Seorang Pelacur dan Supir Taksi


Apakah kau masih akan berkata
kudengar derap jantungmu
kita begitu berbeda dalam semua
kecuali dalam cinta.
(Sebuah Tanya — karya Soe Hok Gie, Catatan
Seorang Demonstran, Selasa, 1 April 1969)
Kehidupan berjalan seperti puisi. Saya senantiasa
berpendapat demikian—meski saya bukan seorang
penyair tapi tak lebih hanya penikmat puisi—karena
saya melewatkan hari demi hari kehidupan dengan
beragam nuansa: terkadang sangat melodramatis,
romantis, sentimentil, bahkan lucu. Seperti puisi.
Saya telah banyak menemui kejadian yang
menegaskan fenomena itu. Kemarin, saya
mengembalikan dompet seorang ibu yang ketinggalan
di taksi saya. Sesungguhnya, saya tidak
mengharapkan keuntungan apa-apa dari situ, sebab
saya tahu, kejujuran dan kepolosan sudah menjadi
bagian integral dari jiwa, tubuh dan segenap aktifitas
keseharian saya. Kalau pun kemudian, ia dengan
ekspresi wajah lega dan ucapan terima kasih tak terhingga, lalu memberikan uang sebagai
penghargaan atas 'jasa' saya, dan kemudian dengan halus saya menolaknya, itu semata-mata
karena apa yang telah saya lakukan sudah menjadi tugas saya, komitmen saya untuk menjunjung
tinggi 'harkat ke-supir taksi-an' saya. Tak lebih. Lantas, dua minggu lalu, saya menolong seorang
korban kecelakaan lalu lintas di depan kampus sebuah perguruan tinggi. Saya segera
membawanya ke unit gawat darurat rumah sakit terdekat, dengan tidak memperhitungkan lagi
berapa tarif taksi yang saya dapat peroleh andai saya tetap mengabaikan kejadian itu. Semua
terasa seperti tindakan 'bawah sadar' yang telah terbentuk
sedemikian rupa selama bertahun-tahun, sejak ayah almarhum
menanamkan nilai-nilai kependekaran pesilat kampung dan
kearifan petani penggarap. Kejadian-kejadian tadi seperti
mengguratkan puisi-puisi indah dalam hidup saya.
***
Saya kembali menjalani rutinitas saya. Bukan rutinitas yang
lazim memang, karena setiap petang tiba, saya menjemput
Susan–seorang wanita panggilan 'kelas kakap'–yang tinggal di
sebuah rumah mewah di sebuah kompleks pemukiman real
estate, untuk kemudian membawanya ke suatu tempat, di mana
saja, yang telah disepakati sebelumnya oleh pelanggan setia
saya itu.
Ia sudah menyewa taksi saya selama enam bulan. Jadi pada jam-jam tertentu–biasanya petang
hari–saya menjemputnya di rumah, membawanya ke suatu tempat yang senantiasa berbeda-beda,
lantas mengantarnya kembali pulang setelah 'bisnis'-nya usai pada jam-jam tertentu pula.

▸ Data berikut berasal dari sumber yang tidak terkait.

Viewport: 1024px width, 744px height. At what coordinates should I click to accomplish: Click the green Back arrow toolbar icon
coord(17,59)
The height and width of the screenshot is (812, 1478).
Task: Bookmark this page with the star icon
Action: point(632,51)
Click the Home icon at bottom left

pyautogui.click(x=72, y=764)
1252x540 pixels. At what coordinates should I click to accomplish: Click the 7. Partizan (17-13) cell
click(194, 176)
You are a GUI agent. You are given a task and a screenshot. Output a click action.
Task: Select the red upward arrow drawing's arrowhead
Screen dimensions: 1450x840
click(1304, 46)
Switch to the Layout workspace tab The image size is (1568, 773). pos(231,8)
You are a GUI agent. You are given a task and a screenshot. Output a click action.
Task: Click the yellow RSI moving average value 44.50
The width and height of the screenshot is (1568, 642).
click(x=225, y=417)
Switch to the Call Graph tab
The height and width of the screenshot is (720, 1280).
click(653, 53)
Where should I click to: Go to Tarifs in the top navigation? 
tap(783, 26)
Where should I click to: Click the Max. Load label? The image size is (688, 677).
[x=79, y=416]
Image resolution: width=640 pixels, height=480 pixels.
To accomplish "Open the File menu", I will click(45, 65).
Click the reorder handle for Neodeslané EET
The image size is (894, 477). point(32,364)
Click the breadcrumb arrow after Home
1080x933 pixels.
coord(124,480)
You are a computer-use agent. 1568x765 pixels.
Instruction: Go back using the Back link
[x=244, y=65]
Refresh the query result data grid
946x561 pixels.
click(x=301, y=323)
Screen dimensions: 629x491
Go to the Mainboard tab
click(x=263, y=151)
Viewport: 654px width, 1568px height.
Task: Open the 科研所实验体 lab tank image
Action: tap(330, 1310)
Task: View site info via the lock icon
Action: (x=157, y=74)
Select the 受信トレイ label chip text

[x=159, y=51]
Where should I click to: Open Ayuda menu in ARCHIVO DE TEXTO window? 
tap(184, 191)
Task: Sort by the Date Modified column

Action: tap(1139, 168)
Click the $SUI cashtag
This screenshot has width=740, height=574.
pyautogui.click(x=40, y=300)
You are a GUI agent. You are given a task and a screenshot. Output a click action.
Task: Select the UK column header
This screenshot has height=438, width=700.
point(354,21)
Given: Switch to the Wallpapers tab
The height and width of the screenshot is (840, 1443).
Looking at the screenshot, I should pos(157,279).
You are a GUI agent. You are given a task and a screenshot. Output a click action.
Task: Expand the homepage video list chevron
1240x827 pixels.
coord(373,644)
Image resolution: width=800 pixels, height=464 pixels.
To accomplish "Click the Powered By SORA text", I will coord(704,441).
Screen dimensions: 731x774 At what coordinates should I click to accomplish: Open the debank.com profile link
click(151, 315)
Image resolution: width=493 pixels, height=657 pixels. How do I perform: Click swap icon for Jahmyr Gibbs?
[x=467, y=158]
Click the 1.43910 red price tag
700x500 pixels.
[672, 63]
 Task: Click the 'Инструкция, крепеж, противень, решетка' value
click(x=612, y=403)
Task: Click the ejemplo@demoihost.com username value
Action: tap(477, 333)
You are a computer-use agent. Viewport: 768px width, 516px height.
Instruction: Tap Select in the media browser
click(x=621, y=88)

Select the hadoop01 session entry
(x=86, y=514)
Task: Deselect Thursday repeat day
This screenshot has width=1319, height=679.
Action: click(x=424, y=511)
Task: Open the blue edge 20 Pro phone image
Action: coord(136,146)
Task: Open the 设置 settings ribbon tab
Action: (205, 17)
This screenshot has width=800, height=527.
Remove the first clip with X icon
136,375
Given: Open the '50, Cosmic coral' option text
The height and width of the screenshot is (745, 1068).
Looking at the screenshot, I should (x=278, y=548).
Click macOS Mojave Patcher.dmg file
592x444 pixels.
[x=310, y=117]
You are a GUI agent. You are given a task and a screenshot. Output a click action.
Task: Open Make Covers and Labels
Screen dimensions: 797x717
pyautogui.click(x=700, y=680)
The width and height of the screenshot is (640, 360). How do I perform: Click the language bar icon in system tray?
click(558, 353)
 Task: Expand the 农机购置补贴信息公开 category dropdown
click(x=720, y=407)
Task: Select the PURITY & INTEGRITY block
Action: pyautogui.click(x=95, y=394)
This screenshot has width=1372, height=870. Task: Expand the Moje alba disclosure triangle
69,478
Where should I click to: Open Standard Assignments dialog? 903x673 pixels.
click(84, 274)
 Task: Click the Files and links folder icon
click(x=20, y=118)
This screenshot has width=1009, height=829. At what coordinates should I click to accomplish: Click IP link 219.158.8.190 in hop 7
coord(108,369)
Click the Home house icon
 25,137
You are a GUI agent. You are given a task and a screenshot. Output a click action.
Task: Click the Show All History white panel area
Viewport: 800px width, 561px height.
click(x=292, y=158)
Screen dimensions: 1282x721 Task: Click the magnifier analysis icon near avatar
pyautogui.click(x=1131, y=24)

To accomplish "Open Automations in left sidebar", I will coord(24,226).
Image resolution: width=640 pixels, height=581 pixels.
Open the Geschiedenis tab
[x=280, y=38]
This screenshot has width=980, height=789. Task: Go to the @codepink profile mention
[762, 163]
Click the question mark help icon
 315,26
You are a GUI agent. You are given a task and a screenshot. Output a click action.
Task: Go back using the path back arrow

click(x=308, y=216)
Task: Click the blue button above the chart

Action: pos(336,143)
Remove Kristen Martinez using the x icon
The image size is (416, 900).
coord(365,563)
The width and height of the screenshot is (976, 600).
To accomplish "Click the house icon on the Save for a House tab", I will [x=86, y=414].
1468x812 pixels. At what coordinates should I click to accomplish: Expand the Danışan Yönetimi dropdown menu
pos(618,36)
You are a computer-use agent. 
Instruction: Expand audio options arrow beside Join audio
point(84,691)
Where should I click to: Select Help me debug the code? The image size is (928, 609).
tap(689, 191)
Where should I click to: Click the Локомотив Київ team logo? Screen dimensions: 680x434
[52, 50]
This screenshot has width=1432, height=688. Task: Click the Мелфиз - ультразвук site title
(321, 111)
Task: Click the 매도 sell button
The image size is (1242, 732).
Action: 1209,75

Susan membayar cukup mahal untuk tugas tersebut. Dan saya menerima itu sebagai bagian tak
terpisahkan dari harkat 'ke-supir taksi-an' saya. Saya tidak menganggap itu sebagai kerja yang
hina lantaran menerima bayaran dari hasil desah dan keringat maksiat Susan. Ini bagian dari
tugas, demikian saya mencari alasan pembenarannya. Persetan dengan semua anggapan sinis
tentang saya. Bagi saya, saya tetap memiliki hak untuk menentukan sikap dan melakukan apa
yang terbaik untuk saya. Prinsip sederhana tapi logis.
Sudah empat bulan saya melakukan 'tugas rutin' ini. Saya sudah berusaha menghilangkan beban
psikologis apa pun termasuk perasaan cinta. Saya memang tidak dapat mengingkari kata hati
bahwa Susan memang cantik dan saya telah jatuh cinta pada pandangan pertama. Dengan rambut
sebahu, wajah oval proporsional, hidung bangir, kulit putih dan postur tubuh ramping semampai,
Susan tampil mempesona mata setiap pria yang melihatnya. Termasuk saya. Sebagai lelaki
bujangan dan normal, saya tidak dapat menepis getar-getar aneh saat wangi parfumnya yang
khas menyerbu hidung ketika ia masuk ke taksi saya. Tapi saya berusaha menekan perasaan itu
sekuat-kuatnya. Terlebih, ketika muncul rasa cemburu, saat ia digandeng oom-oom kaya yang
lebih pantas menjadi ayahnya. Saya seyogyanya harus menempatkan diri pada posisi yang benar:
ia adalah pelanggan dan saya hanya supir taksi. Saya mematuhi 'rambu-rambu' itu secara
konsisten.
Percakapan kami pun, baik ketika pergi maupun pulang, biasa-biasa saja. Tak ada yang
istimewa. Bahkan nyaris bersifat rutin. Saya berusaha menjaga jarak dengan Susan agar tidak
terlibat lebih jauh ke masalah yang sifatnya terlalu pribadi. Namun belakangan ini sudah ada
sedikit 'peningkatan kualitas pembicaraan'. Tidak hanya sekedar, 'Mau ke mana?' atau 'Jam
berapa mau dijemput?', dan sebagainya. Susan mulai menanyakan latar belakang pribadi saya
hingga menanyakan ada berapa jumlah penumpang di taksi saya untuk hari ini. Saya gembira
pada perkembangan menarik ini. Mulanya saya agak rikuh tapi perlahan saya mulai dapat
menyesuaikan diri dan menjadi pembicara atau pun pendengar yang baik.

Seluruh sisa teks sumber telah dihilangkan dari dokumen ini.